# TASK TO COMPLETE
Format every line of the entries below as a Markdown table with two columns, No. for the row number and Line for the line itself, and leave out blank lines.

# DATASET CONTENT
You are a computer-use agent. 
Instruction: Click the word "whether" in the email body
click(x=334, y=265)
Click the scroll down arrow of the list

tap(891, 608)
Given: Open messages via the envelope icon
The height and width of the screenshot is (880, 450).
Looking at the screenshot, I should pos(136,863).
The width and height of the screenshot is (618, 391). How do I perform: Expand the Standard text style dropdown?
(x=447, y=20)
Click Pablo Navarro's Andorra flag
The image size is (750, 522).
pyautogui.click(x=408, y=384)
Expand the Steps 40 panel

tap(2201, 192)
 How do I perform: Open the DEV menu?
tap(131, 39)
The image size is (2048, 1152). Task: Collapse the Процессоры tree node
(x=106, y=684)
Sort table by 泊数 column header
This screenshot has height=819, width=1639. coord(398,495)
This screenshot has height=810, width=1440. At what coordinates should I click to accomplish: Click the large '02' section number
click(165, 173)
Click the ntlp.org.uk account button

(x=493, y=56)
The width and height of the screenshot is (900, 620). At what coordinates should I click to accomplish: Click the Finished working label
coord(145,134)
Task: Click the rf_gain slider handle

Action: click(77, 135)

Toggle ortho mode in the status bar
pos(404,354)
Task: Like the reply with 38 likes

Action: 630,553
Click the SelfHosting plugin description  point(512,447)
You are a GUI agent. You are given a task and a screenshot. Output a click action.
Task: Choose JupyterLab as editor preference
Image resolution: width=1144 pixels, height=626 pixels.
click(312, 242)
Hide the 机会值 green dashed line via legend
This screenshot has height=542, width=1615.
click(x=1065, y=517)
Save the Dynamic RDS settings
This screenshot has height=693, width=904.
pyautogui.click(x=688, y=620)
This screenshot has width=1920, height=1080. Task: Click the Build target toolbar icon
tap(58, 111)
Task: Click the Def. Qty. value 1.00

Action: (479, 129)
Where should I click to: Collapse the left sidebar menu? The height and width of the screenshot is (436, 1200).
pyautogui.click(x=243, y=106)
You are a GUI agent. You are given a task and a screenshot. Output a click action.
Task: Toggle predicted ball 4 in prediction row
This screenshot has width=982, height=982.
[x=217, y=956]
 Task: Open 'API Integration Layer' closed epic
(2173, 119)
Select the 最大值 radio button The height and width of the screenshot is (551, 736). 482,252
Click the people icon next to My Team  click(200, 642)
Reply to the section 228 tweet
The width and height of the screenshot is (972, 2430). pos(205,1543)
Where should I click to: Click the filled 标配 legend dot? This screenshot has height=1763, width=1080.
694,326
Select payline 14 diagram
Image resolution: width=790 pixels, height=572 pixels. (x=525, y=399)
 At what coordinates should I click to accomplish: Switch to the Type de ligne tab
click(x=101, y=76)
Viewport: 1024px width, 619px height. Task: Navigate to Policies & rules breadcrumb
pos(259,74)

# SOLVED PROBLEM
| No. | Line |
|---|---|
| 1 | You are a computer-use agent.  |
| 2 | Instruction: Click the word "whether" in the email body |
| 3 | click(x=334, y=265) |
| 4 | Click the scroll down arrow of the list |
| 5 | tap(891, 608) |
| 6 | Given: Open messages via the envelope icon |
| 7 | The height and width of the screenshot is (880, 450). |
| 8 | Looking at the screenshot, I should pos(136,863). |
| 9 | The width and height of the screenshot is (618, 391). How do I perform: Expand the Standard text style dropdown? |
| 10 | (x=447, y=20) |
| 11 | Click Pablo Navarro's Andorra flag |
| 12 | The image size is (750, 522). |
| 13 | pyautogui.click(x=408, y=384) |
| 14 | Expand the Steps 40 panel |
| 15 | tap(2201, 192) |
| 16 |  How do I perform: Open the DEV menu? |
| 17 | tap(131, 39) |
| 18 | The image size is (2048, 1152). Task: Collapse the Процессоры tree node |
| 19 | (x=106, y=684) |
| 20 | Sort table by 泊数 column header |
| 21 | This screenshot has height=819, width=1639. coord(398,495) |
| 22 | This screenshot has height=810, width=1440. At what coordinates should I click to accomplish: Click the large '02' section number |
| 23 | click(165, 173) |
| 24 | Click the ntlp.org.uk account button |
| 25 | (x=493, y=56) |
| 26 | The width and height of the screenshot is (900, 620). At what coordinates should I click to accomplish: Click the Finished working label |
| 27 | coord(145,134) |
| 28 | Task: Click the rf_gain slider handle |
| 29 | Action: click(77, 135) |
| 30 | Toggle ortho mode in the status bar |
| 31 | pos(404,354) |
| 32 | Task: Like the reply with 38 likes |
| 33 | Action: 630,553 |
| 34 | Click the SelfHosting plugin description  point(512,447) |
| 35 | You are a GUI agent. You are given a task and a screenshot. Output a click action. |
| 36 | Task: Choose JupyterLab as editor preference |
| 37 | Image resolution: width=1144 pixels, height=626 pixels. |
| 38 | click(312, 242) |
| 39 | Hide the 机会值 green dashed line via legend |
| 40 | This screenshot has height=542, width=1615. |
| 41 | click(x=1065, y=517) |
| 42 | Save the Dynamic RDS settings |
| 43 | This screenshot has height=693, width=904. |
| 44 | pyautogui.click(x=688, y=620) |
| 45 | This screenshot has width=1920, height=1080. Task: Click the Build target toolbar icon |
| 46 | tap(58, 111) |
| 47 | Task: Click the Def. Qty. value 1.00 |
| 48 | Action: (479, 129) |
| 49 | Where should I click to: Collapse the left sidebar menu? The height and width of the screenshot is (436, 1200). |
| 50 | pyautogui.click(x=243, y=106) |
| 51 | You are a GUI agent. You are given a task and a screenshot. Output a click action. |
| 52 | Task: Toggle predicted ball 4 in prediction row |
| 53 | This screenshot has width=982, height=982. |
| 54 | [x=217, y=956] |
| 55 |  Task: Open 'API Integration Layer' closed epic |
| 56 | (2173, 119) |
| 57 | Select the 最大值 radio button The height and width of the screenshot is (551, 736). 482,252 |
| 58 | Click the people icon next to My Team  click(200, 642) |
| 59 | Reply to the section 228 tweet |
| 60 | The width and height of the screenshot is (972, 2430). pos(205,1543) |
| 61 | Where should I click to: Click the filled 标配 legend dot? This screenshot has height=1763, width=1080. |
| 62 | 694,326 |
| 63 | Select payline 14 diagram |
| 64 | Image resolution: width=790 pixels, height=572 pixels. (x=525, y=399) |
| 65 |  At what coordinates should I click to accomplish: Switch to the Type de ligne tab |
| 66 | click(x=101, y=76) |
| 67 | Viewport: 1024px width, 619px height. Task: Navigate to Policies & rules breadcrumb |
| 68 | pos(259,74) |